Document segment:
::::

Mr. Moss says he was surprised by what he saw. The timelines danced in sync with each other. Income disparities between rich and poor widened as government regulations eased and bank failures rose.
Here are the two graphs overlayed:
Of course, we were all taught that correlation is not causation and we wouldn't want to commit the fallacy of the common cause. Might it not be that the free-money and deregulatory policies of former Fed chairman, and "Biggest Asshole in the Universe", Alan Greenspan caused the financialization of the economy which in turn caused both the Income Inequality and the Wall St. meltdown ? It's a subtle thing. Income Inequality means that the very wealthy have more than they can spend, so they invest. The pools of capital get bigger and bigger, the investing becomes gambling and voila, bank failures and bailouts. Obviously the country, and the world, would be better off without these huge chunks of capital zipping around the world seeking the greatest returns, but, again is it causation ?
Senior economics Kossack bobswern quoted Washington' Blog in a diary he posted yesterday entitled Unrecovered. Here we see Krugman :
Krugman says that he used to dismiss talk that inequality contributed to crises, but then we reached Great Depression-era levels of inequality in 2007 and promptly had a crisis, so now he takes it a bit more seriously.
The problem, he says, is finding a mechanism. Krugman brings up underconsumption (wherein the working class borrows a lot of money because all the money is going to the rich) and overconsumption (in which the rich spend and that makes the next-most rich spend and so on, until everyone is spending too much to keep up with rich people whose incomes are growing much faster than everyone else's).
and Reich addressing this issue:
Robert Reich has theorized for some time that there are 3 causal connections between inequality and crashes:
First, the rich spend a smaller proportion of their wealth than the less-affluent, and so when more and more wealth becomes concentrated in the hands of the wealth, there is less overall spending and less overall manufacturing to meet consumer needs.
Second, in both the Roaring 20s and 2000-2007 period, the middle class incurred a lot of debt to pay for the things they wanted, as their real wages were stagnating and they were getting a smaller and smaller piece of the pie. In other words, they had less and less wealth, and so they borrowed more and more to make up the difference. As Reich notes:
Between 1913 and 1928, the ratio of private credit to the total national economy nearly doubled. Total mortgage debt was almost three times higher in 1929 than in 1920. Eventually, in 1929, as in 2008, there were "no more poker chips to be loaned on credit," in [former Fed chairman Mariner] Eccles' words. And "when their credit ran out, the game stopped."
And third, since the wealthy accumulated more, they wanted to invest more, so a lot of money poured into speculative investments, leading to huge bubbles, which eventually burst. Reich points out:
In the 1920s, richer Americans created stock and real estate bubbles that foreshadowed those of the late 1990s and 2000s. The Dow Jones Stock Index ballooned from 63.9 in mid-1921 to a peak of 381.2 eight years later, before it plunged. There was also frantic speculation in land. The Florida real estate boom lured thousands of investors into the Everglades, from where many never returned, at least financially.
Wall Street cheered them on in the 1920s, almost exactly as it did in the 2000s.
In the end, I don't think it really matters whether Income Inequality causes financial meltdowns, or partially causes them or doesn't cause them at all. Outrageous Income Inequality and spectacular financial crises are both caused by the same economic policies. Stop the class war and you stop the gambling. It's just a question of getting enough people angry enough that our politicians must listen. If we raise enough Hell, maybe they'll see this as a winning issue and begin to fight.

::::

Exercise set:
1/ Answer these questions about the post on income inequality and financial crises:
(a) In what year does Krugman say inequality reached Great Depression-era levels?
(b) How much higher was total mortgage debt in 1929 than in 1920, according to Reich?
(c) What peak did the Dow Jones Stock Index reach before it plunged?
2/ Write out the passage of the post on income inequality and financial crises from "In the end, I" up to and including "begin to fight.", word for word.
Answer using only the information in the text above.

Provided material:

::::

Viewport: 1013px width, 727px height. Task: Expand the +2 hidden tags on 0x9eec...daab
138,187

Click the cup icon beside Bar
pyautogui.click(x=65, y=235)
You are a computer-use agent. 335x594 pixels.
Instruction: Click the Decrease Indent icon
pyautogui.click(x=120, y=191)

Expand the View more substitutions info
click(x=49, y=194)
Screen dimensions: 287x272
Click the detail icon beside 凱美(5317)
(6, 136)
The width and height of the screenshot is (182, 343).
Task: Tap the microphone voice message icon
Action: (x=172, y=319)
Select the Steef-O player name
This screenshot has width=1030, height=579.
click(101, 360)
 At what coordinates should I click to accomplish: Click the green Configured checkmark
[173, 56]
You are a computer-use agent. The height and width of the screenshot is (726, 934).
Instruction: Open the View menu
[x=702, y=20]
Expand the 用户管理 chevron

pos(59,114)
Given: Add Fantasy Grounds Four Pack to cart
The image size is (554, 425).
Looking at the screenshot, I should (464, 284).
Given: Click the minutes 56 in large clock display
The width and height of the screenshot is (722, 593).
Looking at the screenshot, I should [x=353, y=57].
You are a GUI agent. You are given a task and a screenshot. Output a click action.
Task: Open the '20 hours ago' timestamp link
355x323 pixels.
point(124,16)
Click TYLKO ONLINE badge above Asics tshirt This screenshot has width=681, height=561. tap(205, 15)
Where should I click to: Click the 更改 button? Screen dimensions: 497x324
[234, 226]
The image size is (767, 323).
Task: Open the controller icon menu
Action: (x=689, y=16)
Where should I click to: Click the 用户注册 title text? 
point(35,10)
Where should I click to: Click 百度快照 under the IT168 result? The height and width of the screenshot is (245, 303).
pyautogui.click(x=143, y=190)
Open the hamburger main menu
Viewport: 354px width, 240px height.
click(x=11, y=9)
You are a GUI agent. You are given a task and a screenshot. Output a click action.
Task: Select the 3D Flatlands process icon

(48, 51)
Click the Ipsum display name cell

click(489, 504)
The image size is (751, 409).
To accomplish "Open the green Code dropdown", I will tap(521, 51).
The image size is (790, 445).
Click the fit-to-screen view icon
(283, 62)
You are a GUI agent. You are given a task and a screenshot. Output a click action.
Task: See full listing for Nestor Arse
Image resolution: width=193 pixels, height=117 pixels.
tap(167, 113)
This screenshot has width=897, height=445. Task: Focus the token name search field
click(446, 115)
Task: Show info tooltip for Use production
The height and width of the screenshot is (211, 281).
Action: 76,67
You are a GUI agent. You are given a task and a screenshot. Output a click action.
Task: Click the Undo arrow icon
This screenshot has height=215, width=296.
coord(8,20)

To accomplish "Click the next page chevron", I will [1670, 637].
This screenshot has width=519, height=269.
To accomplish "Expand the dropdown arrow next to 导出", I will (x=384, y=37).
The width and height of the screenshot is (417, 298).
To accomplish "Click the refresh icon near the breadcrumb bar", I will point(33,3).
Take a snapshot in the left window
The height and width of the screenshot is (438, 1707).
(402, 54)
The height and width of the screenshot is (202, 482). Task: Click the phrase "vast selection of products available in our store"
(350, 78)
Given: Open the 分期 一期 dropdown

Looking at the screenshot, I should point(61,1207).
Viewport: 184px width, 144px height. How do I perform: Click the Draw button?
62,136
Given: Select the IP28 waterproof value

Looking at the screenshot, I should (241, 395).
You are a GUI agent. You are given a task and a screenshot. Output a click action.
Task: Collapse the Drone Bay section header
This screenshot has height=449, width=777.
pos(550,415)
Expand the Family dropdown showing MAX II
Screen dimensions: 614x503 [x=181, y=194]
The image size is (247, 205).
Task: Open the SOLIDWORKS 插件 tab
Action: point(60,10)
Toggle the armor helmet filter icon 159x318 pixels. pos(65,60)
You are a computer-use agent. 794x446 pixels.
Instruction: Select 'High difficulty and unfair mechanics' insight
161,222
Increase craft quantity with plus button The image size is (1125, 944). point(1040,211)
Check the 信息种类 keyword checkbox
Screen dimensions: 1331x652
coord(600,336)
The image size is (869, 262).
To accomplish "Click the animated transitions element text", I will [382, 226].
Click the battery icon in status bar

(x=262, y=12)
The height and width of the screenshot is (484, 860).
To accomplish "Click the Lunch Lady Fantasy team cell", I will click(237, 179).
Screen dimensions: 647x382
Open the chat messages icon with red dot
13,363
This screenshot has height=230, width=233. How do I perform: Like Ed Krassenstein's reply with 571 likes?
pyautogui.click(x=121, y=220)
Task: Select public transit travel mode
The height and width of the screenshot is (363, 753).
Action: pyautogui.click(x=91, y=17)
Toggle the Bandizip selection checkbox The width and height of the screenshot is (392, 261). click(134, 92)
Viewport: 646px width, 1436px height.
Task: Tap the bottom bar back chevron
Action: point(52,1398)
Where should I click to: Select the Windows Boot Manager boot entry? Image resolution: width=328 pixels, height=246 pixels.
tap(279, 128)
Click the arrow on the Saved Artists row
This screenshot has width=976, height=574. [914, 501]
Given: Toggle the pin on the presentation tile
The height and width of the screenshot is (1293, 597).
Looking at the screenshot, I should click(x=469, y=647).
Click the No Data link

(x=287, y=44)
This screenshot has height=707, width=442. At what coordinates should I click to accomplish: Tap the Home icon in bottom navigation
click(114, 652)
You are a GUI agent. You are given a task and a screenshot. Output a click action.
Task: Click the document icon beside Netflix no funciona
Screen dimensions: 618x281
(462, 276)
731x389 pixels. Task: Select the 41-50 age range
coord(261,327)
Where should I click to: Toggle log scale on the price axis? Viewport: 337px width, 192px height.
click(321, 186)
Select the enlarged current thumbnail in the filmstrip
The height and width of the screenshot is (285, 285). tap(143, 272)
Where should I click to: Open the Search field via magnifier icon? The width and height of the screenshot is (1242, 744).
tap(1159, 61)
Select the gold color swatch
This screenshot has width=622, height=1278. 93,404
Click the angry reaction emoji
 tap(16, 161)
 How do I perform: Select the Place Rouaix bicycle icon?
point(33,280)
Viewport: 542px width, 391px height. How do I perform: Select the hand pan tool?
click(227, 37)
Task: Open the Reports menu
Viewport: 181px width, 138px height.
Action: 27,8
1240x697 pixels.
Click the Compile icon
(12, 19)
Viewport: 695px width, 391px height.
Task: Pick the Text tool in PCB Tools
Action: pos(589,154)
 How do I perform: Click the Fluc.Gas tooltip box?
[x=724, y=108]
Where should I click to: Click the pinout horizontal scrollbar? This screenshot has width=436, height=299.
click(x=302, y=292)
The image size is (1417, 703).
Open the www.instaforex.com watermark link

::::

Written answers:
1/
(a) 2007
(b) Almost three times higher
(c) 381.2

2/
In the end, I don't think it really matters whether Income Inequality causes financial meltdowns, or partially causes them or doesn't cause them at all. Outrageous Income Inequality and spectacular financial crises are both caused by the same economic policies. Stop the class war and you stop the gambling. It's just a question of getting enough people angry enough that our politicians must listen. If we raise enough Hell, maybe they'll see this as a winning issue and begin to fight.